The faint blue yonder – Hubble telescope survey indicates most galaxies in universe are faint blue blobs containing new stars – Brief Article
WHAT DOES A “TYPICAL” GALAXY look like? If you imagine a gleaming white spiral, you might be disappointed to learn that the average galaxy is far less majestic. A new survey of galaxies by the Hubble Space Telescope shows that the most common galaxies in the universe are humble faint blue blobs.
The results come from an ongoing project called the Medium Deep Survey, which uses the Hubble to examine galaxies up to 10 billion light-years from Earth. When the project started, shortly after the telescope was launched in 199(), one of its main goals was to study faint bluish objects that had been showing up on astronomical plates since the 1970s. These objects are so faint that they were difficult to see clearly through Earth’s atmosphere, so the Hubble telescope was the perfect instrument for the job. The survey was in full swing even before the Hubble was repaired in 1993. The Hubble telescope found that the objects were very faint galaxies. And they were unusual. For one thing, their blue color indicated that many new hot stars were being formed. Also, the galaxies weren’t in the familiar spiral or elliptical shapes but were small blobs about a tenth the size of Milkt Way. But perhaps the most surprising find was that there were more of these faint blue galaxies than all other galaxies combined–surprising in part because such faint galaxies with new stars are uncommon closer to home.

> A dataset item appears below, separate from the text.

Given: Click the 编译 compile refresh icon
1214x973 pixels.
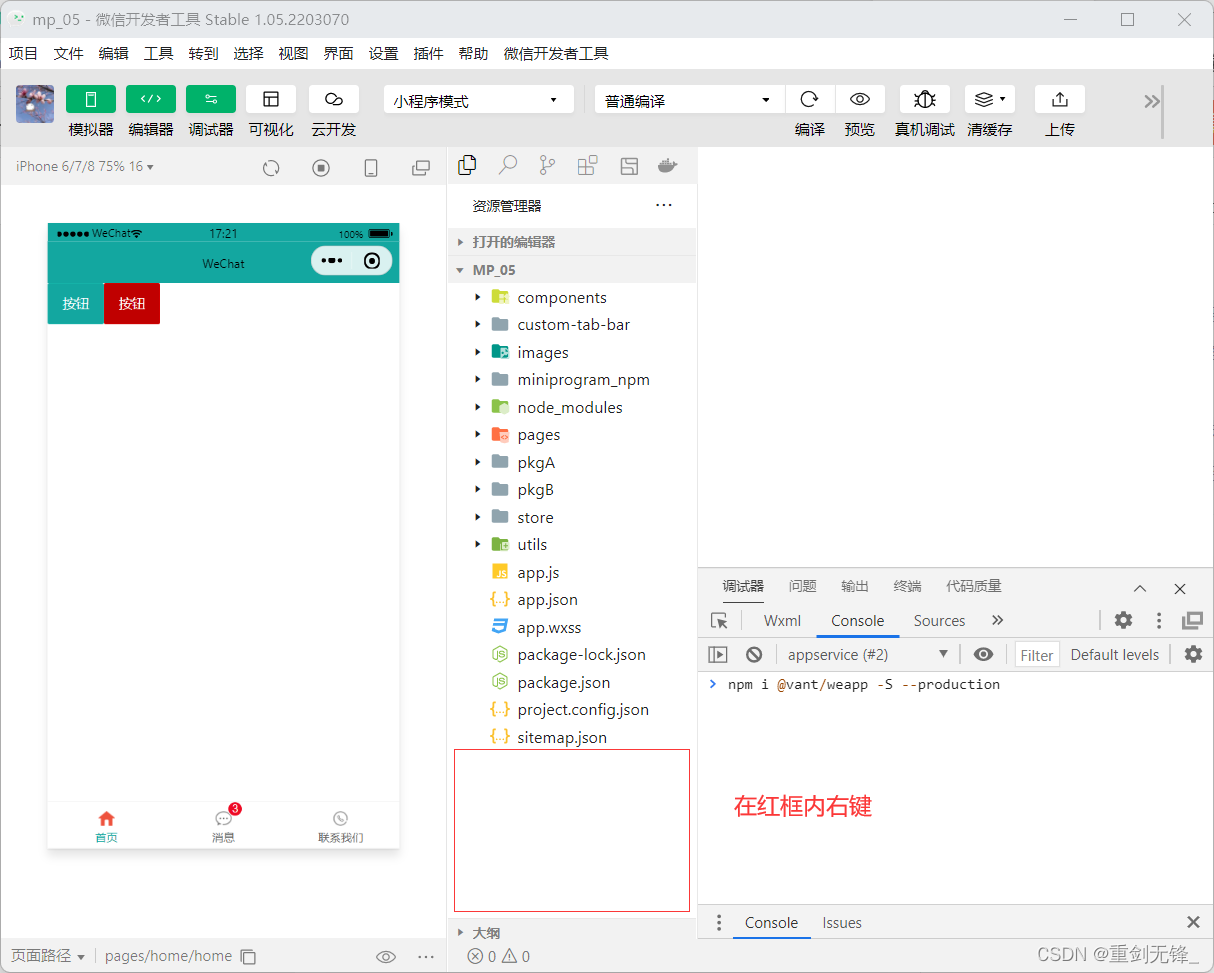Looking at the screenshot, I should [x=810, y=99].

Astronomers believe these blue galaxies were born from dust and gas left over from the formation of larger elliptical and spiral galaxies. Shortly after the giant galaxies formed, quasars erupted inside their cores, spewing out radiation that heated intergalactic gas, making it so energetic that the gas could not organize into galaxies for 7 or 8 billion years. Only after the quasars died did the small blue galaxies form.
Why don’t we see many blue galaxies closer to home? One theory suggests that they merged to form larger spiral galaxies. Or they may have died off due to their puny size. With such a small mass, they may not have had the gravitational pull to hold on to the dust formed in supernova explosions. Without the stellar raw material of dust and gas, there could be no new star formation and the galaxies would grow dimmer and dimmer as each star died. In theory, then, the faint blue galaxies near us would have died off by now. Only by looking billions of light-years into space, as the Hubble did–and thus farther back in time–can they be seen, says Richard Griffiths, the Johns Hopkins astronomer who heads the Hubble survey. And in fact, he says, “we see them everywhere we look. And we see an increasing fraction of them the fainter we go.”